De nombreux droits de la défense ont été violés tel le refus d'entretien libre du requérant avec son avocat, droit qui ne fut pleinement accordé qu'après la clôture de l'instruction. Le juge aux affaires familiales, par une ordonnance en date du 4 juin 1998 clôtura l'instruction et déféra l'affaire au tribunal pour enfants de Poznan auquel il appartient. Le requérant a argué du fait que « les principes de la procédure pénale applicable aux adultes dont notamment celui de la séparation entre l'instruction et le procès doivent s'appliquer avec les mêmes forces à la procédure concernant les mineurs »177(*). De plus, « le dernier acte que le juge aux affaires familiales accomplit à l'issue de l'instruction préparatoire consiste à décider de la nécessité du renvoi du mineur devant le tribunal pour enfants. Or il ne prête pas à controverse que pour prendre une telle décision, le magistrat doit avoir une opinion personnelle tant sur la personnalité du mineur que sur l'existence et l'étendue de sa culpabilité. Dans ce contexte, il est très naturel qu'il puisse souhaiter que sa conviction soit confirmée à l'issue de la procédure entière»178(*). La Cour a observé que l'ordonnance de clôture de l'information indiquait que les preuves recueillies faisaient du mineur l'auteur de l'infraction. Elle en déduit que de par cette teneur relative à la culpabilité que le préconçu paraissait établi. Elle conclue en déclarant qu'elle ne décèle pas dans le cumul, la protection de l'intérêt de l'enfant tant arguée179(*) .

Il ressort de cette récente jurisprudence, que bien qu'il y ait cumul, il ne suffira plus d'exclure systématiquement l'exigence d'impartialité. Elle reste nécessaire et s'appréciera en fonction du poids des actes d'instruction effectués par le juge des enfants.

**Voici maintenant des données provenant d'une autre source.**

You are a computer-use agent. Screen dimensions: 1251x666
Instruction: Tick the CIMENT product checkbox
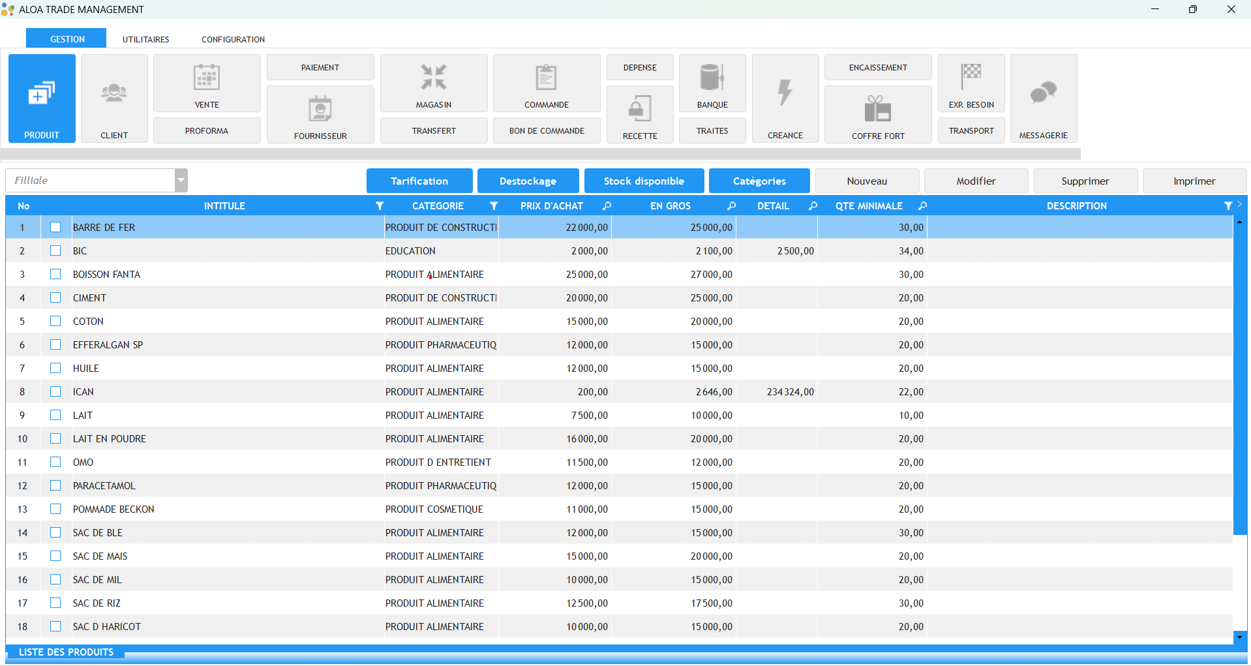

Cette jurisprudence tend vers l'exigence d'impartialité mais elle reste encore éloignée d'une application stricte du principe de séparation des fonctions. Par conséquent, la séparation des fonctions d'instruction et de jugement du juge des enfants apparaît plus que jamais nécessaire.

* 171 http://www.ahjucaf.org/IMG/pdf_la_notion_de_l_interet_de_l_enfant.pdf

* 172 http://www.ahjucaf.org/IMG/pdf_la_notion_de_l_interet_de_l_enfant.pdf

* 173 Rapport cité par JOSSERAND (S.), op. cit., p 76

* 174 OTTENHOF (R.), «  la responsabilité pénale des mineurs dans l'ordre interne et international » in Revue internationale de droit pénal 3/2001, (volume 72) p 663-668.

* 175 JOSSERAND (S.), op. cit. p 78

* 176 CEDH, 24 Août 1993, Nortier c. Pays-Bas, BERGER (V), jurisprudence de la Cour européenne des droits de l'homme, Paris, coédit. Sirey et Dalloz, 6ème édit., 1998, p 181-182

* 177CEDH, 2 mars 2010, ADAMKIWICZ C. Pologne, http://cabinet-romuald-sayagh.over-blog.com/article-garde-a-vue-et-arret-de-la-cedh-le-petit-dernier-concerne-un-mineur-51152861.html. Il

* 178 CEDH, 2 mars 2010, ADAMKIWICZ C. Pologne, http://cabinet-romuald-sayagh.over-blog.com/article-garde-a-vue-et-arret-de-la-cedh-le-petit-dernier-concerne-un-mineur-51152861.html. Il

* 179 ibidem

B) La nécessaire séparation des fonctions du juge des enfants

Il s'agira ici de défendre une réforme de la juridiction pour enfants axée à la fois sur l'exigence d'impartialité et sur la resocialisation. En effet la justice actuelle des mineurs défend la resocialisation du mineur en cumulant les prérogatives du juge des enfants. Mais il est possible, sans remettre en cause cette resocialisation d'y adjoindre l'exigence d'impartialité, sacrifiée par la législation actuelle.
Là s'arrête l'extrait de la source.